The tasks:
(a) According to the Yamato 2205 article, in what year did Kenji Yasuda join Satelight?
(b) Write out the Yamato 2205 article word for word, from "Featured Information" up to and including "The New Voyage!!".

[START Quoted passage]

Yamato 2202 concert 2019 early release

Featured Information

The rough design images became a hot topic – and are now shared with the public in Yamato magazine! Expectations will inevitably increase for Space Battleship Yamato 2205, The New Voyage!!

Main Staff decided!!

Creator: Yoshinobu Nishizaki
Executive Producer: Shoji Nishizaki
Director: Kenji Yasuda
Series writer: Harutoshi Fukui
Scripts: Hideki Oka
Character Design: Nobuteru Yuuki
Mechanical Design: Junichiro Tamamori / Mika Akitaka / Yasushi Ishizu
Music: Akira Miyagawa

Kenji Yasuda Interview

The latest series has been announced: Space Battleship Yamato 2205, The New Voyage. Director Kenji Yasuda of Satelight Studio has been chosen, a man who has worked on many other productions. In this issue, we have a special interview with Director Yasuda. What kind of creator is he, and how did he encounter Yamato? With this interview, you can begin to anticipate the new work!

Profile

After working with Studio Fantasia, he joined Shaft. He worked as a freelancer for a while, then joined Satelight in 2012. His major works include Sakura Wars, Symphogear, Fullmetal Alchemist, Macross Delta, and others. Concurrent with Yamato 2205, he is directing Somali and the Forest Spirit.

[END Quoted passage]
[START Extracted data]

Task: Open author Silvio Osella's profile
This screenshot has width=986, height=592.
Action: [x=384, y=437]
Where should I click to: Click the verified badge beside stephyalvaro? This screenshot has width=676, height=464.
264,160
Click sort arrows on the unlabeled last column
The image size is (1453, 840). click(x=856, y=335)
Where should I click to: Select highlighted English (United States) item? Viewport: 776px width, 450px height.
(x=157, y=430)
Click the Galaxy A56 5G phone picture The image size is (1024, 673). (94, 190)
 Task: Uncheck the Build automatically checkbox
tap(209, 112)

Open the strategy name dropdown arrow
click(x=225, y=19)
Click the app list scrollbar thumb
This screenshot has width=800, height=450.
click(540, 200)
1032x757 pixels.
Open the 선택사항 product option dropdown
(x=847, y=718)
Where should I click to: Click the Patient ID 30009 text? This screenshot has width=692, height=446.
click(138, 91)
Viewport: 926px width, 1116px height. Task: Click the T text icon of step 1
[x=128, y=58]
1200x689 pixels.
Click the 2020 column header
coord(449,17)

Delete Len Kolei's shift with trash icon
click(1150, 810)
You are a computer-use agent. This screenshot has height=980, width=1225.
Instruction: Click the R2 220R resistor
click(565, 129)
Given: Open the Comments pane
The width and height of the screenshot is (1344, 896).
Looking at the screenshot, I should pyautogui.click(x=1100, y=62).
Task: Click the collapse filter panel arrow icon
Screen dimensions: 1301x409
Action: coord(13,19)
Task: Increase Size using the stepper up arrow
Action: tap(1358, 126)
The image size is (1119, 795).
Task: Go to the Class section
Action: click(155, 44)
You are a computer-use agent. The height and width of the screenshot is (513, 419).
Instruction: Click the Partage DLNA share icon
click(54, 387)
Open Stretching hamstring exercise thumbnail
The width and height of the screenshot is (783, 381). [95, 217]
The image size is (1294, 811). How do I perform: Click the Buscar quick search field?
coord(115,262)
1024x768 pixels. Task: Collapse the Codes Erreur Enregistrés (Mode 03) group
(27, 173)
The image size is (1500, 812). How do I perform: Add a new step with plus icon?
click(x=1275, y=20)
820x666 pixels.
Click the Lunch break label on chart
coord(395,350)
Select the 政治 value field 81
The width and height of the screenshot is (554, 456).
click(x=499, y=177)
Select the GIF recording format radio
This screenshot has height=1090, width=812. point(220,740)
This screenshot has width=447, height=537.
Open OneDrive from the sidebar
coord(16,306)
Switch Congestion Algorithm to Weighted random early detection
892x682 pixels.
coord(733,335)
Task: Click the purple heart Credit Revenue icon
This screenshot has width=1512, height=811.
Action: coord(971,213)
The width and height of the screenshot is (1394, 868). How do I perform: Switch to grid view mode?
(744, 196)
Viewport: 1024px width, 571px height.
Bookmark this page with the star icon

[END Extracted data]

Correct answers:
(a) 2012

(b)
Featured Information

The rough design images became a hot topic – and are now shared with the public in Yamato magazine! Expectations will inevitably increase for Space Battleship Yamato 2205, The New Voyage!!